Math Foundations (Guide)

Related:

1.1 Linear Algebra

Core Concepts to Master

ConceptWhat to KnowInterview Relevance
VectorsDot product, norm, unit vectorsEmbeddings, similarity
MatricesMultiplication, transpose, inverseWeight matrices in NN
Eigenvalues/EigenvectorsDefinition, computation, meaningPCA, understanding transformations
Matrix DecompositionSVD, eigendecompositionDimensionality reduction, recommendations
Linear IndependenceSpan, basis, rankFeature selection

Key Formulas to Memorize

Dot Product:
a · b = Σ(aᵢ × bᵢ) = |a| × |b| × cos(θ)

Cosine Similarity:
cos(θ) = (a · b) / (|a| × |b|)

L2 Norm (Euclidean):
||x||₂ = √(Σxᵢ²)

L1 Norm (Manhattan):
||x||₁ = Σ|xᵢ|

Matrix Multiplication:
(AB)ᵢⱼ = Σₖ Aᵢₖ × Bₖⱼ

Eigenvalue Equation:
Av = λv
where λ is eigenvalue, v is eigenvector

Interview Questions

Q: What is the geometric interpretation of dot product? A: Dot product measures how much two vectors point in the same direction. It equals |a||b|cos(θ), where θ is the angle between them. If orthogonal, dot product = 0.

Q: Why do we use cosine similarity instead of Euclidean distance for embeddings? A: Cosine similarity measures the angle between vectors, ignoring magnitude. This is important for text embeddings where document length shouldn't affect similarity - a longer document isn't necessarily more similar.

Q: Explain SVD and its applications in ML. A: SVD decomposes matrix A = UΣVᵀ where U and V are orthogonal and Σ is diagonal with singular values.

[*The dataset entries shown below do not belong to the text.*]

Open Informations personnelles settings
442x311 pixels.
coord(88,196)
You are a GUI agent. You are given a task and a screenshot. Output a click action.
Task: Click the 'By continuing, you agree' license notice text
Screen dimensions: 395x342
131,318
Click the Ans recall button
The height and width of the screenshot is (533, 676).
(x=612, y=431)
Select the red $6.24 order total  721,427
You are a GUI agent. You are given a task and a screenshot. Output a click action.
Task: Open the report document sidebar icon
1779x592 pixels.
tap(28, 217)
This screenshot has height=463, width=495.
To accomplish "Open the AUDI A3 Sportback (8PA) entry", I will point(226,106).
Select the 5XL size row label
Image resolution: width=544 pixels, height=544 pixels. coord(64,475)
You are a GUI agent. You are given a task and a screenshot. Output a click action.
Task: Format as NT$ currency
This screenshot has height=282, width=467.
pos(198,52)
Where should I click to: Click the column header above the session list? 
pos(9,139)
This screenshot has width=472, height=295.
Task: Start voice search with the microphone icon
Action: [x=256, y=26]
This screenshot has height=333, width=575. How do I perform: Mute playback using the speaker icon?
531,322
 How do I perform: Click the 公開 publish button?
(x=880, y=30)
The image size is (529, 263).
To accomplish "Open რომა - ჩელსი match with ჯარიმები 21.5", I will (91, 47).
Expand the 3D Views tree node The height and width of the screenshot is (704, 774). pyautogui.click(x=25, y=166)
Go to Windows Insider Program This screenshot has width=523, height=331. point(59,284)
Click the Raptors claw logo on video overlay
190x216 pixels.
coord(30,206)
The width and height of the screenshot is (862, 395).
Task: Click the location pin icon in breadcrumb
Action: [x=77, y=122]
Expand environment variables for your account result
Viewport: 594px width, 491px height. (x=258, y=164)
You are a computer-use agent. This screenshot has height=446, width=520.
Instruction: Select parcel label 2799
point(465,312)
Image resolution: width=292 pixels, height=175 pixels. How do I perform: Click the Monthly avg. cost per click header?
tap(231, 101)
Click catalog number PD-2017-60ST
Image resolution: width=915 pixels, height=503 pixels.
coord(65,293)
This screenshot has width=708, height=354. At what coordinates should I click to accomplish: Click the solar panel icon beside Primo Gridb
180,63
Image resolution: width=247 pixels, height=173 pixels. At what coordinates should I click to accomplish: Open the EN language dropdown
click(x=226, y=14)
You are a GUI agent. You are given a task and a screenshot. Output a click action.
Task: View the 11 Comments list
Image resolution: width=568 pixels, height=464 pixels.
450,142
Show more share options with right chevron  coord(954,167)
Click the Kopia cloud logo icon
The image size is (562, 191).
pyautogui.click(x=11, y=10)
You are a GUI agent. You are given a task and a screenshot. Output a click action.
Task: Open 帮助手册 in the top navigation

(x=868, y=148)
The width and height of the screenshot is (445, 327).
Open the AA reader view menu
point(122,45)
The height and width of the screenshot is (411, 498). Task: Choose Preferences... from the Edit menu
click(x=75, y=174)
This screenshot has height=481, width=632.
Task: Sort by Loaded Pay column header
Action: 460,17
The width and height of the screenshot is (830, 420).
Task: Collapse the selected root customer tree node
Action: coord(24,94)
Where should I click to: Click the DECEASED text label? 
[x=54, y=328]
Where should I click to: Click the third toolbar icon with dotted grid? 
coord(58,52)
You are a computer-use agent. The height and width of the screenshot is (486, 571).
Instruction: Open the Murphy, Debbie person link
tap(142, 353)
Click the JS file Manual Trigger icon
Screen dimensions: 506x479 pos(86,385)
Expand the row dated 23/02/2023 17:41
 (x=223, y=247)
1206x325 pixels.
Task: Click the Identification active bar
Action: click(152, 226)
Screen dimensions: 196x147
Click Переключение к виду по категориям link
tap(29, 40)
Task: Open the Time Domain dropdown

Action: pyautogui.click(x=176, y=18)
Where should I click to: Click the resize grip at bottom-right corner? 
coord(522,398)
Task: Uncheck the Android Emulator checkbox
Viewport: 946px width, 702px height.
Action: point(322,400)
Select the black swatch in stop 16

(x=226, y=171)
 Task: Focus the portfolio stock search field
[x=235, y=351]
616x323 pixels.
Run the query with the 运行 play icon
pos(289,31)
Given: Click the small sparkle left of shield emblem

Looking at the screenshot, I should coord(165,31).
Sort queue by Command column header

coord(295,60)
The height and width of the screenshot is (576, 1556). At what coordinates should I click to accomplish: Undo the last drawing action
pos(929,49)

Applications:

  • Dimensionality reduction (keep top k singular values)
  • Matrix completion (recommendations)
  • Noise reduction
  • Latent semantic analysis in NLP

Study Resources

  • 3Blue1Brown: Essence of Linear Algebra (YouTube playlist)
  • Khan Academy: Linear Algebra course
  • Book: "Linear Algebra Done Right" by Axler (advanced)

1.2 Probability & Statistics

Core Concepts to Master

ConceptWhat to KnowInterview Relevance
Probability BasicsConditional prob, independence, BayesNaive Bayes, probabilistic models
DistributionsNormal, Bernoulli, Binomial, PoissonData modeling, assumptions
Expectation & VarianceE[X], Var(X), propertiesLoss functions, bias-variance
Maximum LikelihoodMLE derivation, intuitionTraining objectives
Bayesian InferencePrior, posterior, likelihoodBayesian methods

Key Formulas to Memorize

Bayes' Theorem:
P(A|B) = P(B|A) × P(A) / P(B)

Chain Rule:
P(A,B,C) = P(A) × P(B|A) × P(C|A,B)

Expectation:
E[X] = Σ xᵢ × P(xᵢ)     [discrete]
E[X] = ∫ x × f(x) dx    [continuous]

Variance:
Var(X) = E[(X - μ)²] = E[X²] - (E[X])²

Normal Distribution:
f(x) = (1/√(2πσ²)) × exp(-(x-μ)²/(2σ²))

Bernoulli:
P(X=1) = p, P(X=0) = 1-p
E[X] = p, Var(X) = p(1-p)

Binomial:
P(X=k) = C(n,k) × pᵏ × (1-p)ⁿ⁻ᵏ

Maximum Likelihood:
θ_MLE = argmax_θ Π P(xᵢ|θ)
      = argmax_θ Σ log P(xᵢ|θ)

Interview Questions

Q: Derive the MLE for the mean of a Gaussian distribution. A:

Given: x₁, x₂, ..., xₙ ~ N(μ, σ²)

Likelihood: L(μ) = Π (1/√(2πσ²)) × exp(-(xᵢ-μ)²/(2σ²))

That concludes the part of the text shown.